The histologic diagnosis was based on the presence of signet ring

The histologic diagnosis was based on the presence of signet ring cells filled with cytoplasmic mucus-containing vacuoles compressing and displacing the nucleus into a peripheral crescent alongside the cell wall. The component signet ring cells are variable; it is >75% in almost half the cases.5 Our first case was an invasive tumor, which extended to the perivesical fat. Indeed, the insidious progression

of this entity explains the local character already advanced at diagnosis. At the time of diagnosis, about 25% of patients have distant metastases and approximately 50% have stage IV disease.6 Primary signet ring cell carcinoma of the urinary bladder has an ominous prognosis as it is diagnosed at an advanced stage. The treatment is surgical and consists of an early radical cystectomy. Resection is often incomplete with

no clear margins on the specimen.7 Considering the rarity of this histologic type of tumor, there is no consensus regarding the management after HKI 272 surgical care. Chemotherapy and radiation therapy are discussed. Adjuvant chemotherapy with 5-fluorouracil associated with adriablastin or bleomycin seems to give favorable responses, by analogy with stomach plastic linitis.8 Our second patient had no palliative chemotherapy because of altered general condition. The primary SRCC of the urinary bladder is a rare and aggressive tumor; the histologic I-BET151 purchase type justifies a surgical strategy associated with a multidisciplinary approach. Prognosis is poor although some patients may benefit from surgical resection. Adjuvant chemotherapy should be discussed even if consensual attitude has not been defined. “
“A rare variant of lipoma, angiomyxolipoma (vascular myxolipoma) was first reported by Mai et al1 in 1996. The tumor was composed of an admixture of myxoid stroma, mature adipose tissue, and vascular crotamiton channels. Since then, an additional 17 cases have been reported across a broad age range and in different locations. We report the first case in English medical literature of renal angiomyxolipoma in an adult male. Among adult soft-tissue tumors, adipose tissue tumors are by far the most common.

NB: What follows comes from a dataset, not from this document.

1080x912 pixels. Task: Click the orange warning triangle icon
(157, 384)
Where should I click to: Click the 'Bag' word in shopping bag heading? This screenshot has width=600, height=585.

Although ordinary subcutaneous lipomas do not represent a major diagnostic problem, the remaining benign tumors and tumor-like lesions of adipose tissue can be more challenging, especially if occurring at unusual locations and/or containing other tissue elements.2 and 3 Our case will be the 18th reported case of angiomyxolipoma and the first of renal origin. A review of the literature along with a discussion of diagnosis and follow-up are illustrated in the report. We report a 43-year-old man who presented to our urology clinic with left flank pain of 1-year duration. On investigation, he was discovered to have bilateral kidney masses and splenomegaly after a computed tomography (CT) scan (Fig. 1). Radiologic findings were highly suspicious for lymphoma in the presence of splenomegaly and distal ileal wall thickening.